The web site "Use the Index Luke" has a page on "slow indexes". https://use-the-index-luke.com/sql/anatomy/slow-indexes
If indexes are supposed to speed up performance of query, what does the author mean by a slow index?
After reading through the article I can conclude a few things.
- What is a "slow index"?
- A slow index is one that exists and is technically used by the query planner, but results in poor performance because it's not optimal for the specific query being executed.
- These indexes are "slow" not because indexing is inherently bad, but because the wrong index is being used for the query's structure or filtering pattern.
- Why can an index be slow?
- Inefficient access paths: If an index only helps partially, the database still has to do a lot of work(like scanning many index entries or doing many lookups).
- High cardinality and poor selectivity: If an index column has few distinct values, it's not very selective, and the index may not narrow down the result set much, leading to many reads.
- Not covering enough columns: If the index doesn't include all the columns needed for the query the database must to extra lookups to get data from the table, which can be expensive.

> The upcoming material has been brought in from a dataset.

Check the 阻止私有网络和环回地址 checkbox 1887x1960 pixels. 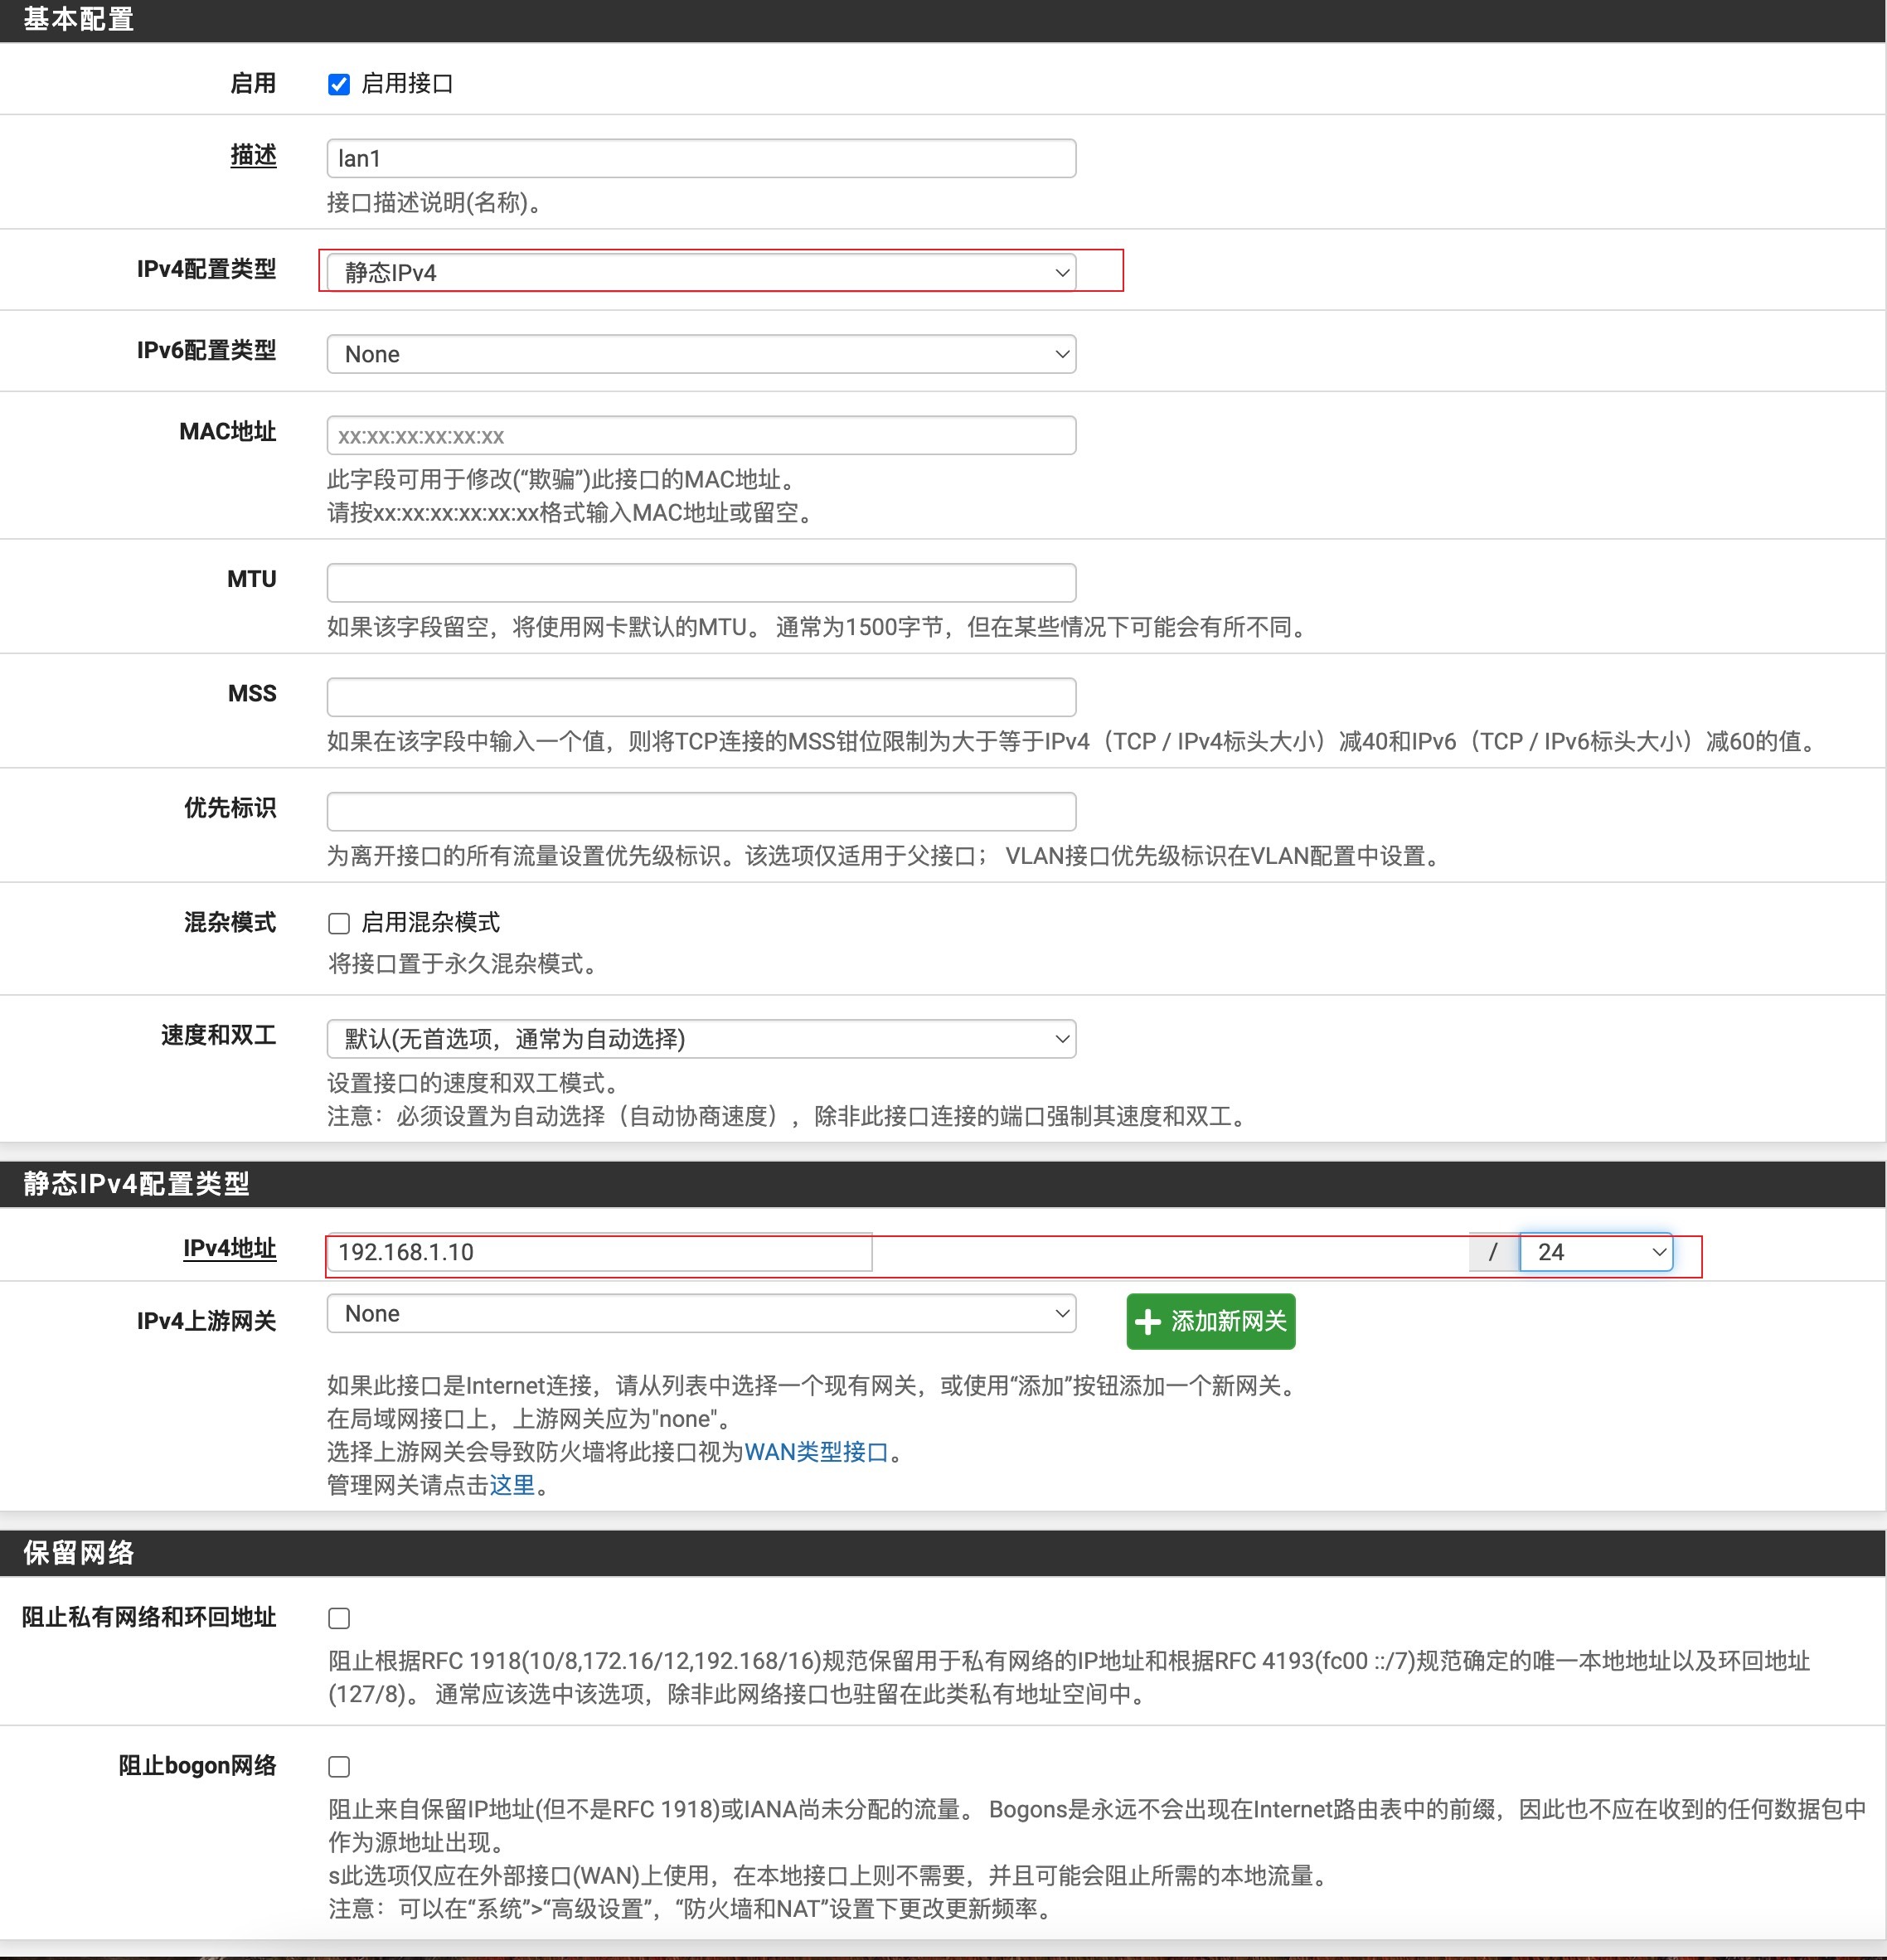point(339,1618)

- Used for sorting or joining but not filtering: Sometimes indexes are used to avoid sorting or help with joins, but they might not reduce the number of rows, so the performance gain is small or even negative.
- Database optimizer misjudgment: The query planner may mistakenly choose a suboptimal index, believing it's faster, especially when statistics are outdated.
- Conclusion: "Indexes speed up queries only when they are well-matched to the query's filtering and access pattern". A slow index is a warning sign: the index is used, but poorly. And as the author emphasizes, just using an index isn't enough - it has to be the right index.